Сначала я вспомнил самых закадычных друзей, и сердце защемило от милых воспоминаний. Нет и нет, никто из друзей не мог быть виновником моей беды! Я не мог бы тайно предать Борю Ларичева или Ваню Ревнова, равно и они не способны на это. Перебрал одного за другим всех, с кем работал или просто знаком был, среди заводских не нашел своего обидчика. И среди знакомых отца не находил.

Оставался институт. Чем больше я вспоминал, сопоставлял и критиковал, тем больше убеждался: да, именно институт толкнул меня в беду. Подумать только, я и ходил туда чуть больше года после нескольких лет мечтаний. Вот и домечтался!

Сразу по окончании школы я поступал в театральный институт и провалился перед лицом важной комиссии из народных артистов и заслуженных деятелей искусства. «Следующий!» — поставленным голосом крикнул председатель, считая, что со мной вопрос ясен. Только один человек из комиссии, седоватый и незнаменитый, из сочувствия, посоветовал: «Приходите снова на будущий год, обязательно!» Я пришел. Весь завод болел за меня, заводская путевка лежала в кармане. Невозможно было опозориться и не поступить. И я поступил на вечернее отделение. Народные артисты и заслуженные деятели остались довольны моими ответами о Станиславском, о методе физических действий и этюдом на заданную тему («Вы работаете на химическом заводе? Вот и покажите, как вы работаете. Начало смены, вы приступили. Вошли в темп, разгорячились, вам нравится работа, но вы ее побаиваетесь. Близится конец смены, вы устали»).

По своему выбору я еще показал пародию на комиссию экзаменаторов и экзаменующегося, используя собственный печальный опыт. Народные и заслуженные посмеялись и похлопали. К счастью, они не узнали во мне отвергнутого раньше парнишку. Только незнаменитый и теперь совсем седой доброжелатель не забыл меня. Как и год назад, он вышел за мной в коридор. «Я знал, что придете».

Каждый вечер после работы я ходил на занятия, сидел ночью над книгами и радовался: все успеваю, на все хватает времени. Лекции, творческая практика, споры на самые разные темы, обсуждение новых спектаклей… Э, да что толковать! Институт занял в моей жизни громадное место. Однако если бы не институт, не стряслось бы со мной несчастья.

Хотя дело, очевидно, не в институте. Предположим, я ушел бы от судьбы. Ну, а другие, тот же Володя или Коля Бакин? Они ведь не учились, а от тюрьмы не ушли. Суть не в институте. Вернее, у каждого нашелся свой «институт».

После того как столбняк немного меня отпустил, я начал осматриваться, соображать и понял: декабрь 1934 года не одному мне изуродовал жизнь. Удар пришелся по всему народу, и он, могучий, ежась от боли, долго не понимал, что произошло.

Убийство Кирова потрясло всех. Кирова знали и любили. Мое отношение к гибели Кирова усугублялось большим горем отца, лично знакомого с Миронычем. Его сердцем я переживал, его словами высказывал гнев и тревогу.

И вот следователь, уставив свои воспаленные глазища, обвинял меня в кощунственном отношении к смерти Кирова. Якобы я чуть ли не злорадствовал, высказывал сомнения в правильности расследования убийства, комментировал письмо рабочих Сталину: «Мы хорошо понимаем, как тебе тяжело в эти дни».
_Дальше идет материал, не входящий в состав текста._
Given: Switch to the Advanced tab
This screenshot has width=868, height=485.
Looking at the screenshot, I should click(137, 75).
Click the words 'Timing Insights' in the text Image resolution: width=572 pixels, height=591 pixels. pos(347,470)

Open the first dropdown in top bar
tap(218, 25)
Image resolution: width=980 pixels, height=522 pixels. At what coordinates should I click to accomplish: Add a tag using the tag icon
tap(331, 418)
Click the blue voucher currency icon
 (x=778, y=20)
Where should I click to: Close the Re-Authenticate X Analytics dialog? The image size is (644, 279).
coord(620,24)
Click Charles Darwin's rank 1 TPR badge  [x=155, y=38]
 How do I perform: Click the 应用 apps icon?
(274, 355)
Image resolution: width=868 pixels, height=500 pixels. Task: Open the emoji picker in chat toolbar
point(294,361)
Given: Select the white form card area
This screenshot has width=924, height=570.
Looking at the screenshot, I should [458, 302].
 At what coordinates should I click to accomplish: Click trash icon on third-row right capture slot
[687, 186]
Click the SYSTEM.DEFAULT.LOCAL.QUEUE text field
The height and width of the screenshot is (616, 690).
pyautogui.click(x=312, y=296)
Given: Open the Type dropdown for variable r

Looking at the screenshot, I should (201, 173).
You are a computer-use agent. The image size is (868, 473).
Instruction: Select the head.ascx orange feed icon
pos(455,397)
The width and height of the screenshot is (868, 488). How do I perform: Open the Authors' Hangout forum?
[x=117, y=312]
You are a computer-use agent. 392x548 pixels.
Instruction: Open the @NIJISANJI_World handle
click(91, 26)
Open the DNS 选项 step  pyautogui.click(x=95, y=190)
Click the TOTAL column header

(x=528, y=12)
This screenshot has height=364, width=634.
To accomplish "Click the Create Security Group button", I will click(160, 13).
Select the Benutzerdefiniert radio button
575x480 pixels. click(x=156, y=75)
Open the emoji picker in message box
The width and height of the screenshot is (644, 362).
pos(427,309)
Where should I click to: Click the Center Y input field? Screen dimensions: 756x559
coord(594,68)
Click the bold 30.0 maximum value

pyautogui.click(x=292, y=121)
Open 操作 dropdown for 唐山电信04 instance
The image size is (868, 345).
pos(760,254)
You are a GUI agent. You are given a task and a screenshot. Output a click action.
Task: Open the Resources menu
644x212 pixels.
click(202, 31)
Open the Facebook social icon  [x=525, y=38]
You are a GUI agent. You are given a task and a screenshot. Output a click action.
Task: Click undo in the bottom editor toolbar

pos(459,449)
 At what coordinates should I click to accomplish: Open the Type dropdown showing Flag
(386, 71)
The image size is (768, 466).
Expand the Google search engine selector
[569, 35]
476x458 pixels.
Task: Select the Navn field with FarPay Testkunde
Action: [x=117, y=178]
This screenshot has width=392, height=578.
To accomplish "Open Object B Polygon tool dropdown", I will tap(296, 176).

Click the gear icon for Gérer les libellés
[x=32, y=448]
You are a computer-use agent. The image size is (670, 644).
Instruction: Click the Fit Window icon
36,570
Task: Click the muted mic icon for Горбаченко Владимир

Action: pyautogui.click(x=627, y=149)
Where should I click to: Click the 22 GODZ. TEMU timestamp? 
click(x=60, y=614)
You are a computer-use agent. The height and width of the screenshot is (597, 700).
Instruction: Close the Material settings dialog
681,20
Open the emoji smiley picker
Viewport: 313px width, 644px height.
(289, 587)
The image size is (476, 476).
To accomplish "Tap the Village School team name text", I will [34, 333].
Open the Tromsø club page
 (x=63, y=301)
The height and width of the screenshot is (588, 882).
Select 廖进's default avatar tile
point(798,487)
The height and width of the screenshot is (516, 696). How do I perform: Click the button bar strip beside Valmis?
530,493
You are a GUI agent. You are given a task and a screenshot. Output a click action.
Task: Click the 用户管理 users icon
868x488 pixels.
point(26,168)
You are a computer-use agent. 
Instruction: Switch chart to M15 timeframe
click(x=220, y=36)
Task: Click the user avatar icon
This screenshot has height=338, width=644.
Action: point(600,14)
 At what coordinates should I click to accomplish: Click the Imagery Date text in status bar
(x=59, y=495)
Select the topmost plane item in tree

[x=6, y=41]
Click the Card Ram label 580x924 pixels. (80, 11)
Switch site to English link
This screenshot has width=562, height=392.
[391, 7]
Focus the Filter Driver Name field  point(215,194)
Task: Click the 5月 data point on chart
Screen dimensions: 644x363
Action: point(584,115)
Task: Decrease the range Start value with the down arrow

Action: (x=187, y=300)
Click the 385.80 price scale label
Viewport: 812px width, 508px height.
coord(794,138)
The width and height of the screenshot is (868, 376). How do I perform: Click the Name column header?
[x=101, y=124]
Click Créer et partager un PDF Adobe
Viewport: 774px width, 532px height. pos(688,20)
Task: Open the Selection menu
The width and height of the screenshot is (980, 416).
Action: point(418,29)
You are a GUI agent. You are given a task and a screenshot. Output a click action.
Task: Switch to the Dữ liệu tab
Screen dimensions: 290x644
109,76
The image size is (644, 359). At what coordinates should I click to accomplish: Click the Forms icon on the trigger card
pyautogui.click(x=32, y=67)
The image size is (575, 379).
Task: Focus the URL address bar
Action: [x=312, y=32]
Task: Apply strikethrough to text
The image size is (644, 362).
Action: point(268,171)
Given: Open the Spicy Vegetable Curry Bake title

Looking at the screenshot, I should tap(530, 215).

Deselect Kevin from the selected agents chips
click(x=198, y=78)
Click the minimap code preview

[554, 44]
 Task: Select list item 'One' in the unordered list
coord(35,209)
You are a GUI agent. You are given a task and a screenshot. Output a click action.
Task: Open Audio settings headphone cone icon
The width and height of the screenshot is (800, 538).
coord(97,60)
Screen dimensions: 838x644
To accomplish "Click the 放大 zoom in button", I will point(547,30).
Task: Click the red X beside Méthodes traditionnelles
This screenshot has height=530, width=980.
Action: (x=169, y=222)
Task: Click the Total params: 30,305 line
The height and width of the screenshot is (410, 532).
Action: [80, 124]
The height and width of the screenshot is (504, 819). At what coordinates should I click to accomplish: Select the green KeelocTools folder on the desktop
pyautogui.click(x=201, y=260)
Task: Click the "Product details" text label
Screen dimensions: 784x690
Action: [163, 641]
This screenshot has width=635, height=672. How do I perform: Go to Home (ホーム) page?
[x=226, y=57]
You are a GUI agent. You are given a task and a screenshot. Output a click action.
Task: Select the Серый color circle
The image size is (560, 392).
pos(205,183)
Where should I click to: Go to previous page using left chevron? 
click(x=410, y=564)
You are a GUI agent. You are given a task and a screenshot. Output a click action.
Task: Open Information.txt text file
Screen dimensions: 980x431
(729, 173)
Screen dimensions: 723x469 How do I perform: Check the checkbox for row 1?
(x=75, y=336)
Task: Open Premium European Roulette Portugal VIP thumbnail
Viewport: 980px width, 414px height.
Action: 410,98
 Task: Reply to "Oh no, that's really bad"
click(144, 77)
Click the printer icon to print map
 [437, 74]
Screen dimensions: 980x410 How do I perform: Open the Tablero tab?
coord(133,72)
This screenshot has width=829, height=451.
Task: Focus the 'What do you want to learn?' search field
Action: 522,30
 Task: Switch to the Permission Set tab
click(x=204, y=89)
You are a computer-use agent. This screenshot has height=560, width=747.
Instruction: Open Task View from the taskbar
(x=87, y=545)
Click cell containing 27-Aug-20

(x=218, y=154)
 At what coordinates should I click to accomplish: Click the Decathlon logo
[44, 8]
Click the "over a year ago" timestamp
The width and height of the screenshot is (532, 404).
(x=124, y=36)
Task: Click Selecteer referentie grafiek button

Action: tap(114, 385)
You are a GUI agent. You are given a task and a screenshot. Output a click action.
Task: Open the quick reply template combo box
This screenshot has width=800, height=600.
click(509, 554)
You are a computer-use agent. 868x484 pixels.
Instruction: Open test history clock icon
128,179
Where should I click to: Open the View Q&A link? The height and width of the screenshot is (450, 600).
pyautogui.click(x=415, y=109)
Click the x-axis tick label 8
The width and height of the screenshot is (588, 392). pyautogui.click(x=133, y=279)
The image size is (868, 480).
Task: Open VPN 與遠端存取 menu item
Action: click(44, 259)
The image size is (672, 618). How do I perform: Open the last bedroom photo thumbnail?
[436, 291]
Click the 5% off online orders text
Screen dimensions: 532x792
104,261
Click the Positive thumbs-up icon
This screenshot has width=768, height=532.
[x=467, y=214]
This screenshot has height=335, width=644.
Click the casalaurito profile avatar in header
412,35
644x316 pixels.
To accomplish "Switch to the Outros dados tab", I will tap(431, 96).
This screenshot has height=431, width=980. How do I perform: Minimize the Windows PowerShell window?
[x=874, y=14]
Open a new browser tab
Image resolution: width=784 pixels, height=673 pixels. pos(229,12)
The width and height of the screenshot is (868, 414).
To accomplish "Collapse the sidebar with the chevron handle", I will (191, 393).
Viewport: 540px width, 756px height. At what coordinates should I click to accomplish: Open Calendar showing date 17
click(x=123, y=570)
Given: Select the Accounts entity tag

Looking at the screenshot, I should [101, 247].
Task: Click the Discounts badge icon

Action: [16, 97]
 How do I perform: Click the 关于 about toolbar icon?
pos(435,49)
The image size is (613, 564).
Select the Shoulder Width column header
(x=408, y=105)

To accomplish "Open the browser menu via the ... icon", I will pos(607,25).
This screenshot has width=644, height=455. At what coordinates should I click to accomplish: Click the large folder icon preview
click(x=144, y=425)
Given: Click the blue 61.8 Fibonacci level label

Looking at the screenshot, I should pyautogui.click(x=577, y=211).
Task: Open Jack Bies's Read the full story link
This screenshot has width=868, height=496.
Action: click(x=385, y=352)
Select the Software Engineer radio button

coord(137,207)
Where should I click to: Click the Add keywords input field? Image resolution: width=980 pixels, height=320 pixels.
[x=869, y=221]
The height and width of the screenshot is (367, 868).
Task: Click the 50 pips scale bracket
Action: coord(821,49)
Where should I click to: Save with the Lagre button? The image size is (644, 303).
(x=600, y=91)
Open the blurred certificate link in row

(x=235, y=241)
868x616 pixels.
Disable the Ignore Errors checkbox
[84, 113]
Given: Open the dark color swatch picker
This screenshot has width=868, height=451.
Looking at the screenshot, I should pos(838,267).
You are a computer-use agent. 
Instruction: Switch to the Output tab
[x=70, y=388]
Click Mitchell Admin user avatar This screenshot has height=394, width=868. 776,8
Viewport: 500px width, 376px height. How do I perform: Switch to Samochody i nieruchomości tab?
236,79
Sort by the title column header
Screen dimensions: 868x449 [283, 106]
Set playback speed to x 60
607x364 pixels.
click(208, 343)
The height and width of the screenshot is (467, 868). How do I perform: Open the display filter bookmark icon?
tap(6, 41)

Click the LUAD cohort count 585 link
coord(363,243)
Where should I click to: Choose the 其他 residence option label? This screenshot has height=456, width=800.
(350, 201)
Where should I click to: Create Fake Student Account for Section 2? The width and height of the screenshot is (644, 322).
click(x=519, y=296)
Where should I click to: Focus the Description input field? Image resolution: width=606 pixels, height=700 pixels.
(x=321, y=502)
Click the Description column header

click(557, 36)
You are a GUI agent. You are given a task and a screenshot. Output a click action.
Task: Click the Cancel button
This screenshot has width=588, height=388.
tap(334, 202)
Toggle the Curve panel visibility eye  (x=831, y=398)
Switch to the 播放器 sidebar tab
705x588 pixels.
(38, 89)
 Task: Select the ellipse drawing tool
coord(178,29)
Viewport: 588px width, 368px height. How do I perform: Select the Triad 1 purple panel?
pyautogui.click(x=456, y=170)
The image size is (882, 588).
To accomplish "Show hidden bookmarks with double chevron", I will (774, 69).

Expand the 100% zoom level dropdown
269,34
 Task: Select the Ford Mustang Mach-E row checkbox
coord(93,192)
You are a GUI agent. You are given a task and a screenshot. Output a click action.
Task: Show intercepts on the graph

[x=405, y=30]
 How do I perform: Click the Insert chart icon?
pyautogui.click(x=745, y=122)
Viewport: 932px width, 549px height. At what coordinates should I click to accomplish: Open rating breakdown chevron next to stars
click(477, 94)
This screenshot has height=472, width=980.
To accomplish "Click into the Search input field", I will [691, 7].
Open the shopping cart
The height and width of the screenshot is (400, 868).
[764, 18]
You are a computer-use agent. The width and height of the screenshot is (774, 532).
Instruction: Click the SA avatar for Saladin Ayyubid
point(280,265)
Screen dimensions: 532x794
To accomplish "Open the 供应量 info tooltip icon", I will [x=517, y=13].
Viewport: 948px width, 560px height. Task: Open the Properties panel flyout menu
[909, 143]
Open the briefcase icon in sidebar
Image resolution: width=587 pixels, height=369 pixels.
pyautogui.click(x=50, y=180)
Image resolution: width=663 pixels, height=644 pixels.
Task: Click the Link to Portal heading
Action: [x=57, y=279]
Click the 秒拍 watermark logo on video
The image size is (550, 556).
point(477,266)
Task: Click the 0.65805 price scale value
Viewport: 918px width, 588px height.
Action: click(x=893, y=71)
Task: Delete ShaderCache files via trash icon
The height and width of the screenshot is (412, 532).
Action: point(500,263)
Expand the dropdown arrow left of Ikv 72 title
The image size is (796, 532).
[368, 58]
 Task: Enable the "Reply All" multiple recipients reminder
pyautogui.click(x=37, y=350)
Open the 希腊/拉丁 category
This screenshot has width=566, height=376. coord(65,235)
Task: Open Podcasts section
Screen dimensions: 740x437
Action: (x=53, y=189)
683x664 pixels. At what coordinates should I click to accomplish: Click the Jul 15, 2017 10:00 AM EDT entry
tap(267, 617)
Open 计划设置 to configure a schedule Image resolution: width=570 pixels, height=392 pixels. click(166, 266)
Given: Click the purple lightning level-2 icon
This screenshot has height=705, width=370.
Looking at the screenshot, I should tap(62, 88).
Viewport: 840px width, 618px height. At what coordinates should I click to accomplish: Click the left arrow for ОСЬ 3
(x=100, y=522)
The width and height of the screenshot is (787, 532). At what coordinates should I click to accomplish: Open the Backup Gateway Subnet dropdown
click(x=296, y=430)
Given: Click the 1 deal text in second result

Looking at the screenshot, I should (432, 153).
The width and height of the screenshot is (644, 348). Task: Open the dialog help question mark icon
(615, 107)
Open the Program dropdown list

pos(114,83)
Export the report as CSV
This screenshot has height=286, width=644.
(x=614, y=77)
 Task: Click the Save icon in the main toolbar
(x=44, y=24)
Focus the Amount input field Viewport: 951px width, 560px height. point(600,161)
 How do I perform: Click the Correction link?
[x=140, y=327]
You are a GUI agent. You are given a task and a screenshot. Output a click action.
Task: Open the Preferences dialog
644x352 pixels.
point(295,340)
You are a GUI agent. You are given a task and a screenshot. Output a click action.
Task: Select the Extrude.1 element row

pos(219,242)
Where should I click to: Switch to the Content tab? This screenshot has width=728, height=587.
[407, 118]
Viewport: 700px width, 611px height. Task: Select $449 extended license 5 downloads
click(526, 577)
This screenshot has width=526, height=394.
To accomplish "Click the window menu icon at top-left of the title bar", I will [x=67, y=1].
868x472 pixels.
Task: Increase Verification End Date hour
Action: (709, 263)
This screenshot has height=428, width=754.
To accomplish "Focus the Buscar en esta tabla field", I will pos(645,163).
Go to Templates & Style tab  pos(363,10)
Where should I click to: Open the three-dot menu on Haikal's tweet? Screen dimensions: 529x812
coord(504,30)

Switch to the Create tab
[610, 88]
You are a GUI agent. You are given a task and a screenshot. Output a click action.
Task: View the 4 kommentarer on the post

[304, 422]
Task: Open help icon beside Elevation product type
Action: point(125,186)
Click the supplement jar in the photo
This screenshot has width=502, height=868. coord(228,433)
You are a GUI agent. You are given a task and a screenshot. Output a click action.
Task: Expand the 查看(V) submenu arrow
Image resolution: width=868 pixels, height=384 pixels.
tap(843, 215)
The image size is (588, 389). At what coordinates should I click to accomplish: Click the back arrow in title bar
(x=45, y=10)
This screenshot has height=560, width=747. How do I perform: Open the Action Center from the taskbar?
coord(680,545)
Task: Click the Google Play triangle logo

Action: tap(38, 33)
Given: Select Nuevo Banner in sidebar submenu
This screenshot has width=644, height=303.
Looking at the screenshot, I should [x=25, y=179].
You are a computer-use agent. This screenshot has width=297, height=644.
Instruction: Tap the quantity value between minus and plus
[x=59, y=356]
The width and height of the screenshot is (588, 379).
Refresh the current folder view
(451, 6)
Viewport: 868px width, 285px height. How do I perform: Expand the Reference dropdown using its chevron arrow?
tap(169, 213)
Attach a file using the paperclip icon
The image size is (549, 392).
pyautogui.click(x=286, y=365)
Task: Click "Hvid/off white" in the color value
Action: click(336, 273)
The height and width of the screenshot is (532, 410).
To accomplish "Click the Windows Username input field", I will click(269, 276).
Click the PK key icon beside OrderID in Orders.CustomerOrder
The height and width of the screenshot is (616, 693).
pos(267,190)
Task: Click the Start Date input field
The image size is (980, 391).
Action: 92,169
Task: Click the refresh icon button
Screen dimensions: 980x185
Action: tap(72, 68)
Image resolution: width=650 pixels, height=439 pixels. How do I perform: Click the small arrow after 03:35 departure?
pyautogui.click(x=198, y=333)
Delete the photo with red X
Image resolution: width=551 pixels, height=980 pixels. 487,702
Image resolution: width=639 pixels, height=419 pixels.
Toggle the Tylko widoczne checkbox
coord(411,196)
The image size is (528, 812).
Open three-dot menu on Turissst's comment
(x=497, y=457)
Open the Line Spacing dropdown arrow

Сразу же возник скандал. Я заорал на него. Он оскорбил меня, разве можно было стерпеть такие обвинения?

Следователь выхватил «пушку» и направил мне в лицо. Скорее удивленный, чем напуганный, я умолк и плюхнулся на место. Он положил револьвер на стол.

— Пусть эта штучка полежит здесь для вашего же спокойствия. Предупреждаю: за один такой взрыв схлопочете срок. Минимум трояк.

В камере меня наставляли: только не горячись, будь спокоен. Не дай бог его оскорбить, оскорблять может только он. И он будет рад, если ты выйдешь из себя. Я вышел из себя и, наверное, все испортил. Но как отвечать человеку, если он заведомо тебе не верит и обязательно хочет изобличить в том, в чем ты не виноват? Или ему для счета нужно пришить еще одно дело (так ведь говорят в камере)? Его обвинения основывались на разговорах и спорах в нашей студенческой среде, и я мог по правде все рассказать следователю. В этих разговорах, ей-богу, не было ничего преступного. Но следователя мой рассказ не устраивал, у него была наготове своя версия.

— Вот вы сомневались в деле Кирова: мол, все подстроено и запутано. Так? — спрашивал следователь.

— Нет, не так. Для всех смерть Сергея Мироновича Кирова была большим горем. Много возникало вопросов, и говорили так: надо распутать все и наказать виновных.

— Вот-вот, сомневались в органах. По-вашему, органы не сумеют разобраться? А кто вам подбросил сомнения? Ваш отец?

— Я вам уже говорил, не трогайте отца, он старый большевик, не вам о нем судить. Я обязан ему всем: тем, что всю пятилетку на заводе, тем, что я ударник и комсомолец.

— Между прочим, ошибаетесь: уже не комсомолец. Товарищи осудили вас… Понятно?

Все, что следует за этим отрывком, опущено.